-- Opening Marker --

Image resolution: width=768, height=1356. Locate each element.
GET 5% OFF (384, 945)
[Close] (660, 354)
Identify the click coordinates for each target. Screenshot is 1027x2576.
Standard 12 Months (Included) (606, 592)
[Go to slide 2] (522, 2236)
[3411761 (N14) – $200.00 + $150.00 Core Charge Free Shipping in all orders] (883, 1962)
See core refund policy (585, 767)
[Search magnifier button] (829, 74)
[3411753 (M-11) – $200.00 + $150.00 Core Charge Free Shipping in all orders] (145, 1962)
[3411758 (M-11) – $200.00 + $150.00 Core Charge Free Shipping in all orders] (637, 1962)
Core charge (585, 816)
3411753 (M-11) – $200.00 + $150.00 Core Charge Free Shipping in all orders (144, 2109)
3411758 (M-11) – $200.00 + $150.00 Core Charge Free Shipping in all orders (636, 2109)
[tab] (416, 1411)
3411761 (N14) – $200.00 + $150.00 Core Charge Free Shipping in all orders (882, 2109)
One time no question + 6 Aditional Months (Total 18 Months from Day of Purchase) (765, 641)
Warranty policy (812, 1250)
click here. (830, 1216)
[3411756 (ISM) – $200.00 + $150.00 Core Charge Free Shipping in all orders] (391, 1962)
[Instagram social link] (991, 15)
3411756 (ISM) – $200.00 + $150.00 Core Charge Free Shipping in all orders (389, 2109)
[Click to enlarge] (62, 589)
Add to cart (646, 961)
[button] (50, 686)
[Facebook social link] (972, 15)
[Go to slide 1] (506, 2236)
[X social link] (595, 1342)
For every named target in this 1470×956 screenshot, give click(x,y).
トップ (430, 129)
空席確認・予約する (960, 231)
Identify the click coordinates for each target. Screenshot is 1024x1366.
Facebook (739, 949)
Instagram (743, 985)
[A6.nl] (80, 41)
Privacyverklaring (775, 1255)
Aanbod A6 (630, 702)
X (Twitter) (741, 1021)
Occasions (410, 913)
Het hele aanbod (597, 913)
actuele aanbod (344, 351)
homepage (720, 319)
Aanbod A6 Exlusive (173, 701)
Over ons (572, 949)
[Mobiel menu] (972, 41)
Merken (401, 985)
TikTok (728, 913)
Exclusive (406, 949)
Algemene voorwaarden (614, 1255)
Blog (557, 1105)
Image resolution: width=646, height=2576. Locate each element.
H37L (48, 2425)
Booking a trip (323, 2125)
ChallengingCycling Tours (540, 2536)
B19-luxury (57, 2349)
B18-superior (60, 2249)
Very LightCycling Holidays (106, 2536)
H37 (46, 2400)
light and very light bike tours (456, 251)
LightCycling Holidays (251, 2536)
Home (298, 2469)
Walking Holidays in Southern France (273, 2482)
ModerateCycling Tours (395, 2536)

-- Closing Marker --

__ABOUT THIS TASK__. What lines in the listing contain "policy"? Copy them all.

__EXPECTED ANSWER__.
See core refund policy (585, 767)
Warranty policy (812, 1250)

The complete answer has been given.